Figure F1 shows the chromatograms of total lipid fractions (Sample 184-1148A-8H-2, 56–57 cm; 59.86 meters below seafloor). The compounds mainly consist of n-alkanes, fatty acids, alcohols, long-chain alkenones, diols, and keto-ols. Several of these compounds from both terrestrial plants and marine sources will be discussed according to compound classes.
n-Alkanes in the studied downhole sediments range in carbon number from 15 to 35; C25–C33 n-alkanes are the most dominant homologues (Fig. F1B). An odd-over-even carbon number predominance, indicated from average carbon preference index (CPI) CPI24–34 = 2.6 (ranging between 0.3 and 18.5) and odd-even predominance (OEP) = 3.3 (ranging between 0.1 and 12.4), was observed in nearly all samples, indicating a predominantly terrigenous origin of the long-chain n-alkanes (Fig. F2). These distributions resemble those of n-alkanes from leaf waxes of higher plants (Kolattukudy, 1976; Eglinton and Hamilton, 1967) and in eolian dust samples (Gagosian et al., 1981, 1987; Simoneit et al., 1977), supporting a terrigenous origin.
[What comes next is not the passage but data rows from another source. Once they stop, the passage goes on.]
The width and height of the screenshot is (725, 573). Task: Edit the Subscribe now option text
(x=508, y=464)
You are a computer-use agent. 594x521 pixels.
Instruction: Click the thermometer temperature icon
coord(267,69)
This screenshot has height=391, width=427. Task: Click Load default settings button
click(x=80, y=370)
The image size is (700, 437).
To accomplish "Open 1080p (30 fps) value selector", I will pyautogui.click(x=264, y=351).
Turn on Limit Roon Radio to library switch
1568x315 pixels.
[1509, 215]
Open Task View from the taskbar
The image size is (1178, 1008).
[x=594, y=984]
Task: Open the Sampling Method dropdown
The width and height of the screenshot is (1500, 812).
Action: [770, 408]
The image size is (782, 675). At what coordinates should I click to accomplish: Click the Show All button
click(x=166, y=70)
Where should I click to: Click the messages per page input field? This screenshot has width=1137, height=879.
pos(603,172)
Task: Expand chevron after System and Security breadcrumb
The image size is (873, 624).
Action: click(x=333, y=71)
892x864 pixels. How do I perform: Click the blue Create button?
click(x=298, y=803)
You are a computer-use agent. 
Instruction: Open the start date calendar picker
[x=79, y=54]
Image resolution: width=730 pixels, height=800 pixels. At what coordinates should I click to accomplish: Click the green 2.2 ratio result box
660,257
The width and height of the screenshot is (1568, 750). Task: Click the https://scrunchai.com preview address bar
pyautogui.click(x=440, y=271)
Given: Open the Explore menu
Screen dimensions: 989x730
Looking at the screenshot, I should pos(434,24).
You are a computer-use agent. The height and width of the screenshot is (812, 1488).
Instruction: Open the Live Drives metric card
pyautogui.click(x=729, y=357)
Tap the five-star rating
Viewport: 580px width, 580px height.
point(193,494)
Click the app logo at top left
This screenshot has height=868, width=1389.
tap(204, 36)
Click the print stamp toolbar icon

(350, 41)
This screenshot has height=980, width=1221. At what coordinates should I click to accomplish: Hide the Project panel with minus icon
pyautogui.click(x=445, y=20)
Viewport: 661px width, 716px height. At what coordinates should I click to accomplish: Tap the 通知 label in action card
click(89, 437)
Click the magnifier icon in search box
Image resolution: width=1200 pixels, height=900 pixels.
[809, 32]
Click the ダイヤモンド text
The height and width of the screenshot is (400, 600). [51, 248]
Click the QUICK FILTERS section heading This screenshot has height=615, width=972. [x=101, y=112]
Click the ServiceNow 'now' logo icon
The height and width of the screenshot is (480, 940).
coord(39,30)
The average chain length changes from 26.4 to 31.6 (average = 29.2) (Fig. F2). It has been suggested that longer-chain compounds are produced by plants in warmer climates (e.g., Poynter et al., 1989) or are derived from grasslands, which may have, on average, longer chain lengths than leaf lipids from plants in rainforests (Cranwell et al., 1973). The observed shift in our data set will be addressed in future research.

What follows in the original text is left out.